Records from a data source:

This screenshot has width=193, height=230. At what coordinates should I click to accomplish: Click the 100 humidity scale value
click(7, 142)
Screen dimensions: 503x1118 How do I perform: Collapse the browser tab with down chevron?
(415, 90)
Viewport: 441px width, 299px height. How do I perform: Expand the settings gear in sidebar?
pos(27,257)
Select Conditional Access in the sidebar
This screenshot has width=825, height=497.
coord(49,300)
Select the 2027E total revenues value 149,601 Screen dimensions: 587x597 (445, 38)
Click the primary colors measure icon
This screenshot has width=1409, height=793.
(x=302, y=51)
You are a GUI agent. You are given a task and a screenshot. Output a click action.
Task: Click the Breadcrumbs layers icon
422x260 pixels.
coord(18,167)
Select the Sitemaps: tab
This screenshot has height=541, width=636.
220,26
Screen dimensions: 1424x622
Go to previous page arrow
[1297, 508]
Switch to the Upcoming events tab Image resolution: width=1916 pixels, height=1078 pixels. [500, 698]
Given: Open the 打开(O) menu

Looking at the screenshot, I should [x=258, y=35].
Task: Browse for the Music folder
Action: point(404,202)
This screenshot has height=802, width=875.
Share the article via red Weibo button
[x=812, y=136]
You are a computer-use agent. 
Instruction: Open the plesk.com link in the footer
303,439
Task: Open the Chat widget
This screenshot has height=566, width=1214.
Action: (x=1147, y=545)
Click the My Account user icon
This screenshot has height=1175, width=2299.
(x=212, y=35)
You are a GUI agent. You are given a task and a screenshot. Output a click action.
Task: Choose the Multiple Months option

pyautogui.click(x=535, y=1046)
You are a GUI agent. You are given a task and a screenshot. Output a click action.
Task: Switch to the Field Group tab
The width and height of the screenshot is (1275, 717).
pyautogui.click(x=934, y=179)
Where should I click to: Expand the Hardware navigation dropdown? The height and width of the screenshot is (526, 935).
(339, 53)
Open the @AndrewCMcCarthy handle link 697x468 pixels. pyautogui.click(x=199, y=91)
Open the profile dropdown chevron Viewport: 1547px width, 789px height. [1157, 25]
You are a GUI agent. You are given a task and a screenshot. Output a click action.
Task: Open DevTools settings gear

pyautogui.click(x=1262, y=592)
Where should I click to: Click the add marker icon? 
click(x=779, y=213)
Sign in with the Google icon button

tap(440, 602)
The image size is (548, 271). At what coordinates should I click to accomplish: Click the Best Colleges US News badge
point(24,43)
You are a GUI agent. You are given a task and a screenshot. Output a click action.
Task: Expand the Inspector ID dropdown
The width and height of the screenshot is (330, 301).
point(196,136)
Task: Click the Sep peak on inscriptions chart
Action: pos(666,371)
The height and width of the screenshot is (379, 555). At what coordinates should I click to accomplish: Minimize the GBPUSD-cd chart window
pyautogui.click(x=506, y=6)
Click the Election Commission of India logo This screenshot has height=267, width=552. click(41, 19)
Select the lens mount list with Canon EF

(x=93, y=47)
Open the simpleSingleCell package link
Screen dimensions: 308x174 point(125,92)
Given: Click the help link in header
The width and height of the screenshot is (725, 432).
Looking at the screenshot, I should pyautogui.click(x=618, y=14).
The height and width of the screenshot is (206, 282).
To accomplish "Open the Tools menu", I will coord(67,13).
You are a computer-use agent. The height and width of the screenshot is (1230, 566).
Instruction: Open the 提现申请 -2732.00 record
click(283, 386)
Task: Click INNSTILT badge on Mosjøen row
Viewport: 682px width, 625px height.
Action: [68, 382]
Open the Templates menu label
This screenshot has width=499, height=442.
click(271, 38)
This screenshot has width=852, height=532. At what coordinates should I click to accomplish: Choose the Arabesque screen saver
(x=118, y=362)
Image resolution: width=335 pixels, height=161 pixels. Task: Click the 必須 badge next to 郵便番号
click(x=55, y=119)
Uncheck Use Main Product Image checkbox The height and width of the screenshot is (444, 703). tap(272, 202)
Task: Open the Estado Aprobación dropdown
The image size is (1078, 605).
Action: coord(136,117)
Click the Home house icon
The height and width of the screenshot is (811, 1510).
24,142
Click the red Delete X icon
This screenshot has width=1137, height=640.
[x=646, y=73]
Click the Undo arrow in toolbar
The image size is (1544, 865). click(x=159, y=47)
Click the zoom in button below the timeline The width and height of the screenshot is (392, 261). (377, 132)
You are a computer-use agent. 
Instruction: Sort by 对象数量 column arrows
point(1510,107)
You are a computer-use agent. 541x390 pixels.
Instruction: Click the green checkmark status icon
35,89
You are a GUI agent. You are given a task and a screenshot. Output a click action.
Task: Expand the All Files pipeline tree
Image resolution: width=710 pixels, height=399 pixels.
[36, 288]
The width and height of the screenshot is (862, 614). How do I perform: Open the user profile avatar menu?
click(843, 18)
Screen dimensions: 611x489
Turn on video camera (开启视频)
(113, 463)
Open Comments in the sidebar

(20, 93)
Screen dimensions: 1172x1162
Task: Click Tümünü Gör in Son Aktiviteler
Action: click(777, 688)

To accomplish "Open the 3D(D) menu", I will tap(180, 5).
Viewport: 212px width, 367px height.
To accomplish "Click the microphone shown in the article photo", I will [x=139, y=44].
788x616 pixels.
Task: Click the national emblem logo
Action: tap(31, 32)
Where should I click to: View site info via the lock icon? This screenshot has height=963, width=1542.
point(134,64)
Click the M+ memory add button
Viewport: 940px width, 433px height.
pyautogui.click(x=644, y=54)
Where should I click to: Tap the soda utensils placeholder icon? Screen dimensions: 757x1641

# [What you should do]
Format the lines above, from the line containing "Task: Open the Estado Aprobación dropdown" through the line containing "Click the zoom", as a JSON list of strings with one string per line and no blank lines.

# [Result]
[
  "Task: Open the Estado Aprobación dropdown",
  "The image size is (1078, 605).",
  "Action: coord(136,117)",
  "Click the Home house icon",
  "The height and width of the screenshot is (811, 1510).",
  "24,142",
  "Click the red Delete X icon",
  "This screenshot has width=1137, height=640.",
  "[x=646, y=73]",
  "Click the Undo arrow in toolbar",
  "The image size is (1544, 865). click(x=159, y=47)",
  "Click the zoom in button below the timeline The width and height of the screenshot is (392, 261). (377, 132)"
]